いうても妖精なんざ、そんな楽ちゃうで~?
新佐名ハローズ
そう言って彼女は目の前からするりと姿を消した。
「いうても妖精なんざ、そんな楽ちゃうで~?」
そう言って彼女は目の前からするりと姿を消した。
いや、正確には消えたように見せかけて――
「ごぼぁ?!」「がふっ……!」「あ…ぁあ……」
まるで流れるように、踊るように、息を吐く間も与えずに次々と刈り取っていく。そりゃもうスッパスパと。そこいらが血みどろだ。
わ~容赦ねぇ~というのがボクの素直な感想。言っても全員が刺客とか悪人の類なんで慈悲もないし、こっちとしても何の感慨も湧かない。ただ麻痺しちゃってるだけなのかも知れないけれど。
ボクは低層の流民街で生まれた……のだろう。気がついた時には父親はおらず、母親も身体を壊して早々に死に別れてしまった。なのでボクの出自がどうなのか、あれが本当の親だったのかも分からない。
ただ分かっていることは、ボクが女だということ。母親がいなくなってからは余計にボクが女であるということを知られると、頭のおかしなオッサンやお貴族様なんかのお遊び用のオモチャとして捕まってしまう可能性もあったので、外見を男っぽくしてボクと言うようにしていた。
栄養も足りずに食うや食わずの生活が続いたこともあってボクの身体は薄っぺらで小さく、女だとはバレなかった。

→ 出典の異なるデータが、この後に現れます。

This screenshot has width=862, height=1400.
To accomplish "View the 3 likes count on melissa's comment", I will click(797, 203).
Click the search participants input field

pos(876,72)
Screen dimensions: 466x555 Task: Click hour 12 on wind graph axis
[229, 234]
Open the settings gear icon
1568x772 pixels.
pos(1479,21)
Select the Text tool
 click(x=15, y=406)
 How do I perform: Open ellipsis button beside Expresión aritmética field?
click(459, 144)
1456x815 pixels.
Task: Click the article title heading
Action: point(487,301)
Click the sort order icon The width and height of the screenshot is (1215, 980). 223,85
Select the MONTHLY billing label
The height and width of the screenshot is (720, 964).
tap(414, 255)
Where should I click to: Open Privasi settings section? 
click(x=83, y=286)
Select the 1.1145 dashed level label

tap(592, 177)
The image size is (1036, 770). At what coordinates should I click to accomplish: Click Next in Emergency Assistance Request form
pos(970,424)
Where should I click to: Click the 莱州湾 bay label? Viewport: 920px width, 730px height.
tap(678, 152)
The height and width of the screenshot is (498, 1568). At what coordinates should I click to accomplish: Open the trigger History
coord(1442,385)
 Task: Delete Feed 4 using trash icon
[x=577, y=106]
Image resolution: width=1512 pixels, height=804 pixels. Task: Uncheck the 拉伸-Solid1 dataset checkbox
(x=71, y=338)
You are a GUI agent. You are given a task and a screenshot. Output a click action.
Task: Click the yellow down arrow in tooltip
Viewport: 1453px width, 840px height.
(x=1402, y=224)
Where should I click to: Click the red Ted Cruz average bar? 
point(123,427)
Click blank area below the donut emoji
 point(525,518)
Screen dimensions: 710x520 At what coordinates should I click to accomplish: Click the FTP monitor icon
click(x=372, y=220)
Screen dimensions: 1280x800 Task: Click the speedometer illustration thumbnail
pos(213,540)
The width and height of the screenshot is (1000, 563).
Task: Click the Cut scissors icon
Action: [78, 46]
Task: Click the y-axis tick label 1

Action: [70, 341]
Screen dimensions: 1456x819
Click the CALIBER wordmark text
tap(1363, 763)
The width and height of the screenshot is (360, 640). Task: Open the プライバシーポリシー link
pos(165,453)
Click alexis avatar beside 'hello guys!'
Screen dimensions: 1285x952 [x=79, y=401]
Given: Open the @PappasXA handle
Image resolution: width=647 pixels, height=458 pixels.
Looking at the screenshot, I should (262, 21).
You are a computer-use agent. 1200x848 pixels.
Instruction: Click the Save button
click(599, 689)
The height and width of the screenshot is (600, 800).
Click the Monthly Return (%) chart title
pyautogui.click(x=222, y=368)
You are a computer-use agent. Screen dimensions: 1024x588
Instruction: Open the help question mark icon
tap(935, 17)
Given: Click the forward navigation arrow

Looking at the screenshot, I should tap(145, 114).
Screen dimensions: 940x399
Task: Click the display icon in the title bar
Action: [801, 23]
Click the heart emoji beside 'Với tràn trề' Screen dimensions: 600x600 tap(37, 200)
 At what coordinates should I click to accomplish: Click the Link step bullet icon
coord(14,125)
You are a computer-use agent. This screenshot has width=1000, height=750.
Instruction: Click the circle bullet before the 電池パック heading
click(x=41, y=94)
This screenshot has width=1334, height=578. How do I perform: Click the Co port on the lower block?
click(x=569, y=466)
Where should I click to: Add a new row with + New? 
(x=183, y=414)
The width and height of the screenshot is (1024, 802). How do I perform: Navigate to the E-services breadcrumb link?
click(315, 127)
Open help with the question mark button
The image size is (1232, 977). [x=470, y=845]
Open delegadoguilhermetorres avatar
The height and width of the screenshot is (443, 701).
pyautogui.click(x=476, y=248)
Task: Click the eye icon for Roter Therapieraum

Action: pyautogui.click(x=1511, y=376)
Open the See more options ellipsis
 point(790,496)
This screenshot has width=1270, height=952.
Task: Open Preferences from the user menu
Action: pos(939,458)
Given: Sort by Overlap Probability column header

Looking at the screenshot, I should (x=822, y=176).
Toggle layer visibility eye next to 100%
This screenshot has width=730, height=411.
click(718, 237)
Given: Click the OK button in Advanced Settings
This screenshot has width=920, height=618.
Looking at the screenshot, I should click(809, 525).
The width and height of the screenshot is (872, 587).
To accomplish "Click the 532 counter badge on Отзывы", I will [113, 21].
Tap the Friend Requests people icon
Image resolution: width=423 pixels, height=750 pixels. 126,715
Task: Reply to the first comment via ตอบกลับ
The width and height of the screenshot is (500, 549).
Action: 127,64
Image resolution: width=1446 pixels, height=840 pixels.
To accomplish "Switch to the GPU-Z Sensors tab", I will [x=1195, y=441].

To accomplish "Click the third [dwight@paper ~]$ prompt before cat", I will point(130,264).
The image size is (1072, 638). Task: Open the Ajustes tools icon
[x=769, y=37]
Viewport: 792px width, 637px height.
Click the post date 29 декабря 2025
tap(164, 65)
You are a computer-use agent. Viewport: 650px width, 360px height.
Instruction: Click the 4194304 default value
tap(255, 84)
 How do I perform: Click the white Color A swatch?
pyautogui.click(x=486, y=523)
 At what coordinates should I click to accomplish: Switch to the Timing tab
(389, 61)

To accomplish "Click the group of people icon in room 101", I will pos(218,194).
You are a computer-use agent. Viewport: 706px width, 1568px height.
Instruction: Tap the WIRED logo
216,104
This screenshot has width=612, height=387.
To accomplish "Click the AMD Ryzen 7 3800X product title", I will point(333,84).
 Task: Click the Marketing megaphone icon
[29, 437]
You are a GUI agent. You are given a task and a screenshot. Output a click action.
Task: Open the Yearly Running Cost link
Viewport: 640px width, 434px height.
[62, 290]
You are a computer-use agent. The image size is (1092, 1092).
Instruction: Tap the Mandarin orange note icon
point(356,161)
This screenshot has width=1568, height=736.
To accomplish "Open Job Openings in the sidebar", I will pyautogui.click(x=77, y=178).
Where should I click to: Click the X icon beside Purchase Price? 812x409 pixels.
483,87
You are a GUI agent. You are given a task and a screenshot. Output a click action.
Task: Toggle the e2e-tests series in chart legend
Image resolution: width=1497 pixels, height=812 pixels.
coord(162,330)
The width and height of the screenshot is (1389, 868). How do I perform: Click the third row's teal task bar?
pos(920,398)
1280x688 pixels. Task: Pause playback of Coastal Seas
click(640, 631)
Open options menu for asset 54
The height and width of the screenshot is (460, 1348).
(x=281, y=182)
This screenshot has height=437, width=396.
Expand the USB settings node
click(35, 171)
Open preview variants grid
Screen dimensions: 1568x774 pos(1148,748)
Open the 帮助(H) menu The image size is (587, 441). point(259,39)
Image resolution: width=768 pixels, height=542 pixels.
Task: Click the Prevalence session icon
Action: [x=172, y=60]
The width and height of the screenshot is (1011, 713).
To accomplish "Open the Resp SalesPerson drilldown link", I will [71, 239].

それからは主に流民街を中心に子どもでもできるような下働きをして小銭を稼ぎ、日々の食べものを得る日々。周りでは力をつけて上にのし上がるやつもいれば、逆につるんで悪さをしたり、上の腐った連中のおこぼれをもらうために平気で他人を騙したり。それはもういろんな底辺をこの目で見てきたよ。
年齢を気にする余裕も無かったけれど、さすがに十代も真ん中に近づいてくればボクの女な部分は目立ってくる。そろそろ隠し通せなくなってきて、さてどうしようかと思っていたある時。彼女という存在と出会ったんだ。
あれは13か14かの生まれ月、正確にはもう覚えていない生まれ日の夜に、身体の内側を駆け巡る熱と誰かが呼んでいるような、誰かとつながるような不思議な感覚に戸惑い、それがいっそう強くなって溢れ出し、ボクは意識を失った。そして――
「やっと見つけたで~。余りにも淀んだ場所過ぎて、探すのに時間喰ってもうたわ~!」
変な喋り方でボクの周りをぐるぐると飛んでいる小さい存在。俗に妖精と呼ばれる伝説の……とてもそれっぽくはないけれど。